Paris The Mindless Culmination Of World Heritage Deniers

Paris museum Closures

I’m for once at a loss as to where to start this week. How can one begin to wrap one’s mind around the spread and aggression of the IS atrocities, with the mindless culmination with last Friday’s attacks in Paris and Beirut? This is the desired effect: one of terror and confusion. It is a heartening show of solidarity and resilience that after several days’ closure out of dual concerns for safety and indeed respect, Parisian museums reopened on the 17th November. 

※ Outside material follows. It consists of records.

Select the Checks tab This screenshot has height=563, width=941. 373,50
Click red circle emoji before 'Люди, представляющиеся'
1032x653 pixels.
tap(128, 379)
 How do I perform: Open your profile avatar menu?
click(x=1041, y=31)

As Fleur Pellerin, French minister of culture declared, the role of culture is a “symbolic place of discovery … and exchange”.  As well as the loss of life, we have long been hearing of historical artefacts of cultural significance destroyed around the world as part of a continuing search and destroy campaign to weaken by removing what civilisation holds dear. In fact, the term civilisation is key here: we are looking at a minority of individuals willing its demise for the sake of one extremely dangerous ideology. Where we rely on and understand the world through the secure system of having history properly recorded and referred to, mapping our development through evidence left along the way, IS is attempting to wipe it from existence, attacking specific targets.

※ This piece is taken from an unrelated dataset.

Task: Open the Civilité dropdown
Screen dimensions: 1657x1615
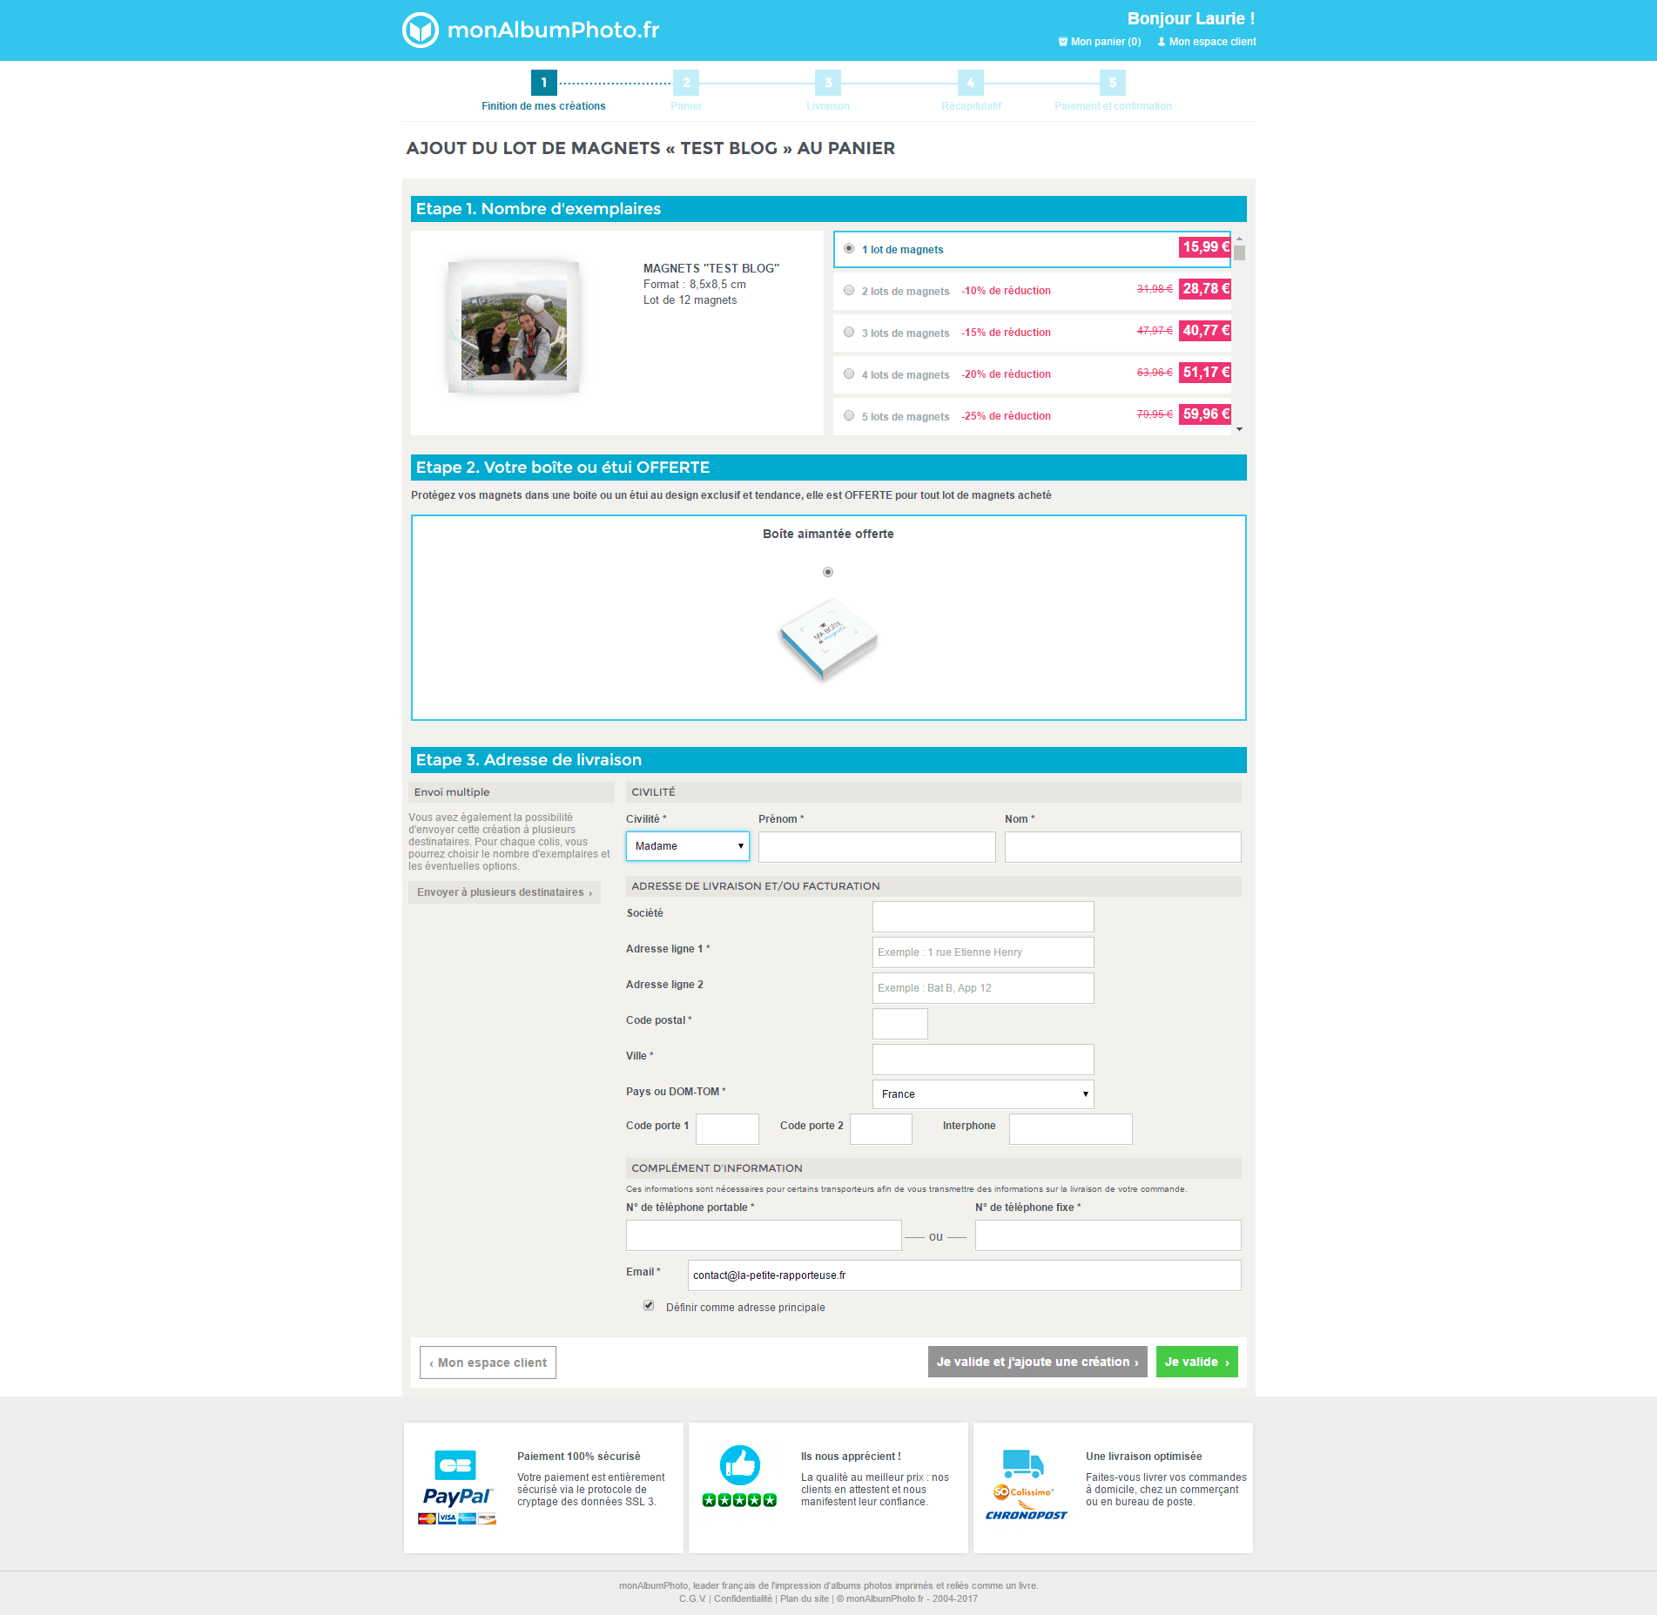Action: pyautogui.click(x=687, y=846)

IS continues to destroy select historic sites of importance throughout Syria and Iraq. Only in June this year we saw IS destroy two ancient Islamic tombs in Palmyra, a city it had recently seized: reports stated that IS militants planted landmines inside the 2000 year old World Heritage Site in Syria, declaring this particular strand of Islam – referring to Sufi and Shia holy places – as against their own beliefs. The brutality resulting from such militantly specific ideology, however questionable, is terrifying. 

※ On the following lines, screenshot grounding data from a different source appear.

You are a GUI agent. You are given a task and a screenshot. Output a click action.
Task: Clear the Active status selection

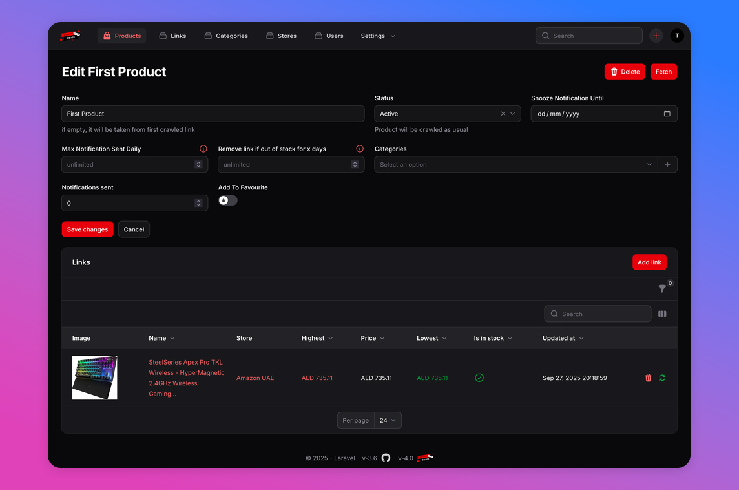(503, 114)
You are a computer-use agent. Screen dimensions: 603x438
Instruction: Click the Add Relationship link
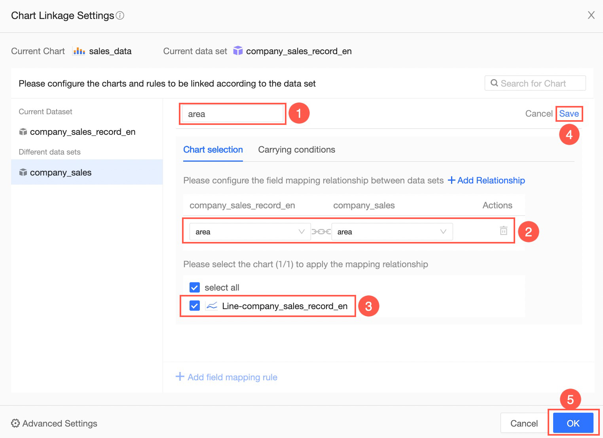[486, 181]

It has even been suggested by Michael Danti, the academic director of the SOR Syrian Heritage Initiative, a joint project between the US Department of State and the American Schools of Oriental Research, that IS is holding heritage hostage, using such sites as the Palmyra to raise collateral for its activities. My initial response against such news as this is regularly along the lines of “well at least the art still retains power and significance that resonates worldwide”, yet, depressingly, it can’t if it’s getting blown up one by one. We really are on the cusp of returning to the dark ages.